DIRECTIONS FOR THIS TASK: The reply must consist of the complete listing, reproduced exactly, with no images included.

SUPPLIED MATERIAL:
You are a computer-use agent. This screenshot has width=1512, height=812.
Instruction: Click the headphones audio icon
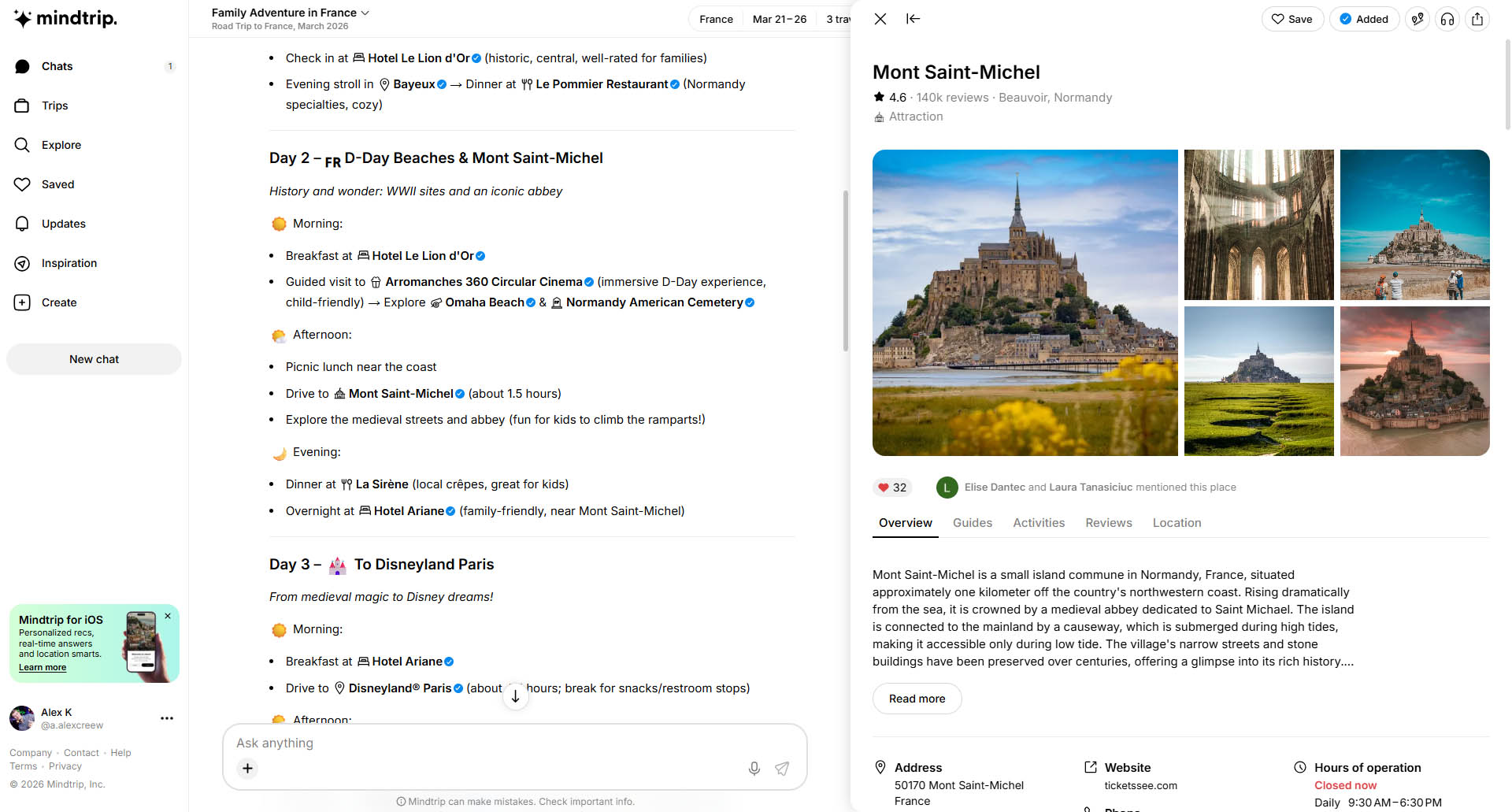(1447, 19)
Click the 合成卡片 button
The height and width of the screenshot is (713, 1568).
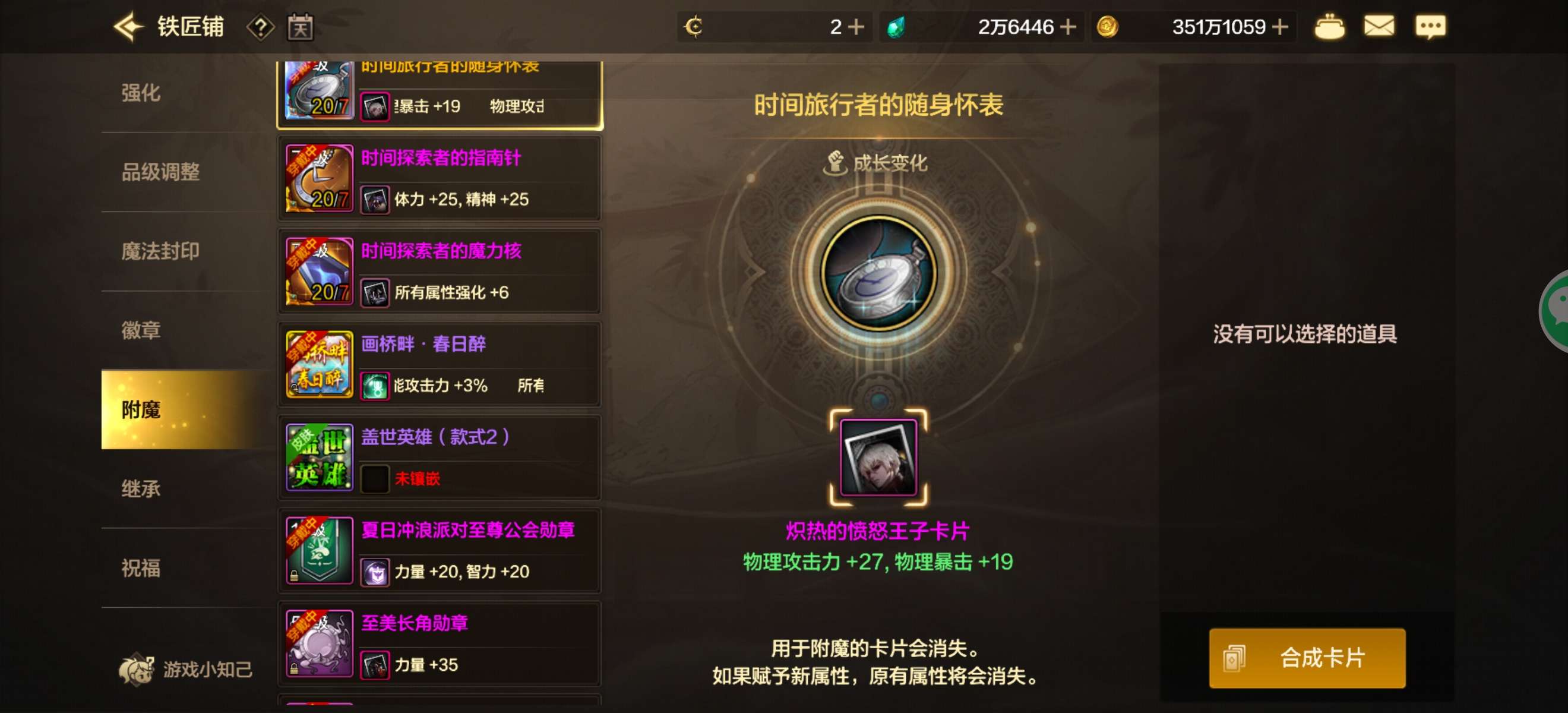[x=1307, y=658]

PROBLEM SOLUTION:
You are a computer-use agent. This screenshot has width=1512, height=812.
Instruction: Click the headphones audio icon
(1447, 19)
Click the 合成卡片 button
The height and width of the screenshot is (713, 1568).
[x=1307, y=658]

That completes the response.